| WHAT THE TASK REQUIRES |
Change every "icon" in the items to "symbol" and rewrite them with nothing else altered. Leave the pictures out of your answer.

Records for pointing at text and elements:

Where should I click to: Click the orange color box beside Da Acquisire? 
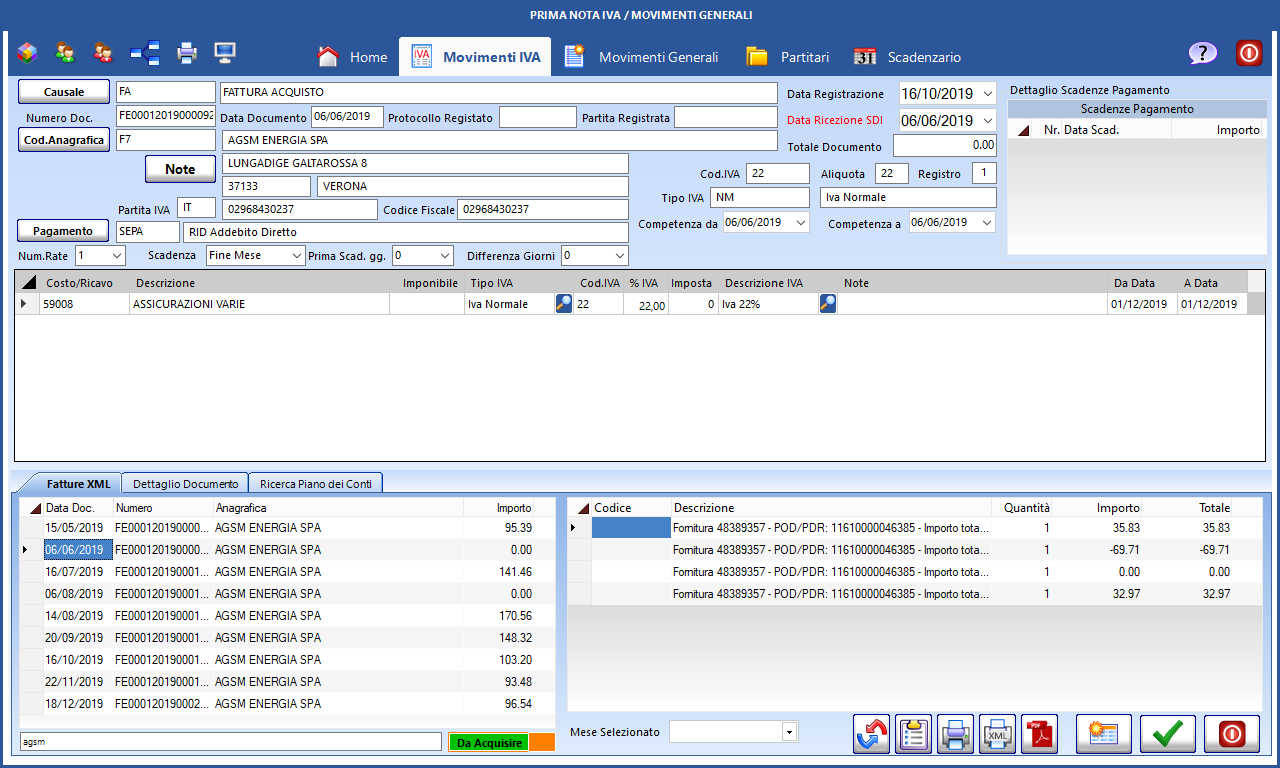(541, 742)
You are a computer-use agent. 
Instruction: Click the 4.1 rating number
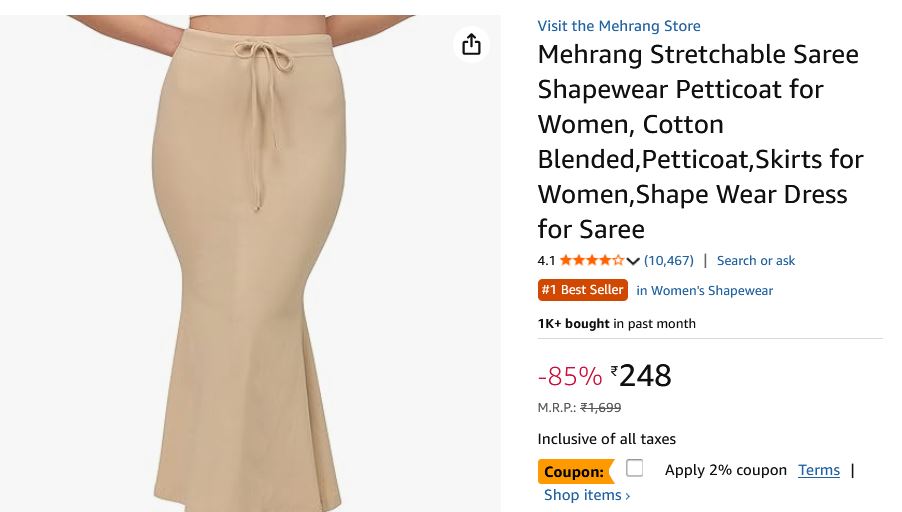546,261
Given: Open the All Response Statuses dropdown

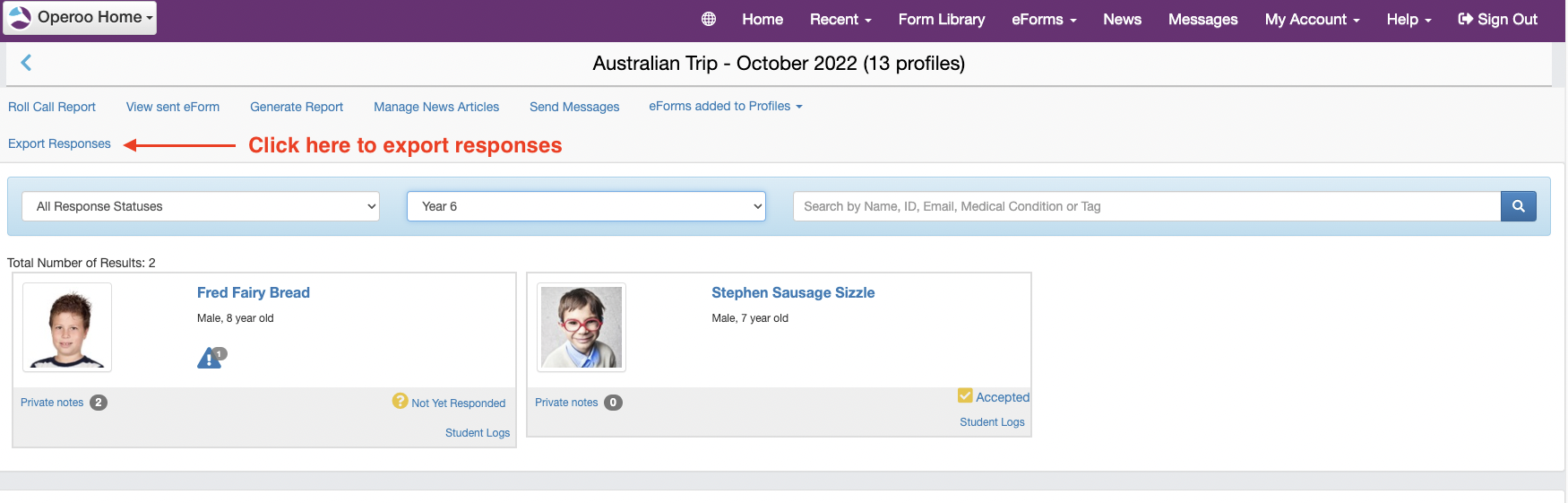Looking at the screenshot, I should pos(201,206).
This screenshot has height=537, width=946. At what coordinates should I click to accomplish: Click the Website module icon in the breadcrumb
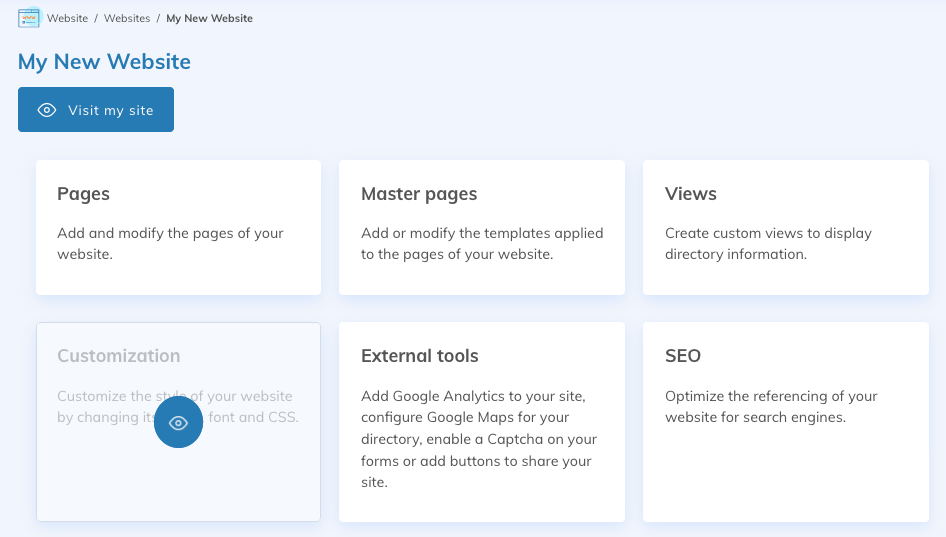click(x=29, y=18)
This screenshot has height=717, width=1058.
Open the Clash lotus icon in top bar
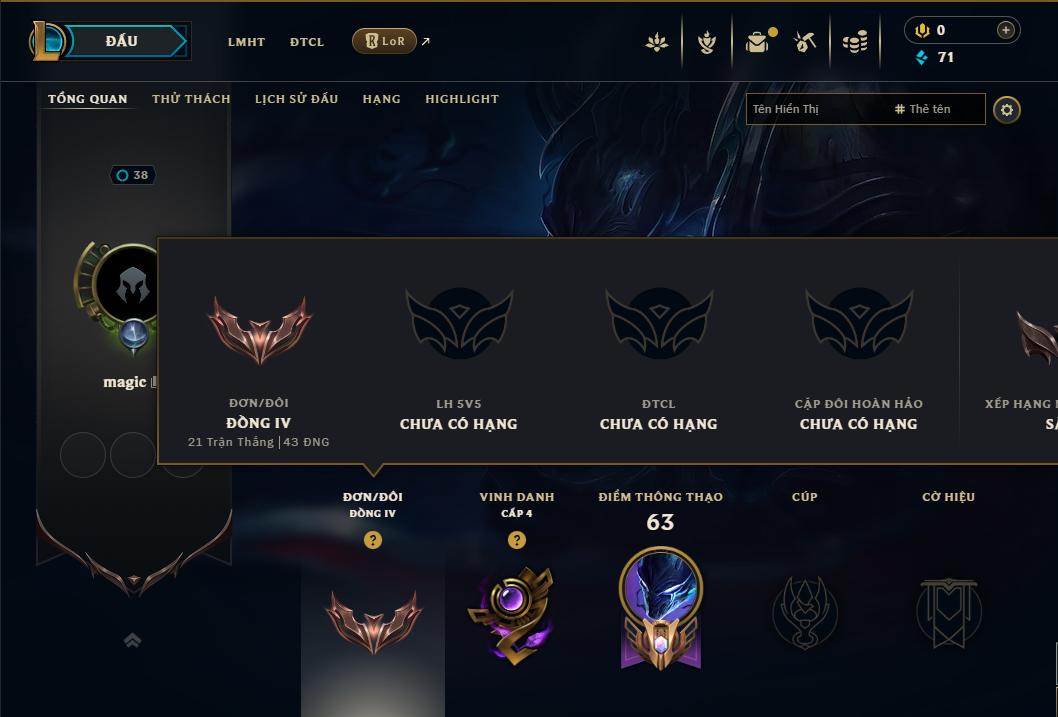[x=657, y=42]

| RESULT OF THIS TASK |
Where should I click to: Click the orange color box beside Da Acquisire? 
(541, 742)
You are a computer-use agent. 
Instruction: Click the 4.1 rating number
546,261
Given: Open the All Response Statuses dropdown

Looking at the screenshot, I should pos(201,206).
This screenshot has height=537, width=946. At what coordinates should I click to accomplish: Click the Website module symbol in the breadcrumb
click(x=29, y=18)
This screenshot has height=717, width=1058.
Open the Clash lotus symbol in top bar
[x=657, y=42]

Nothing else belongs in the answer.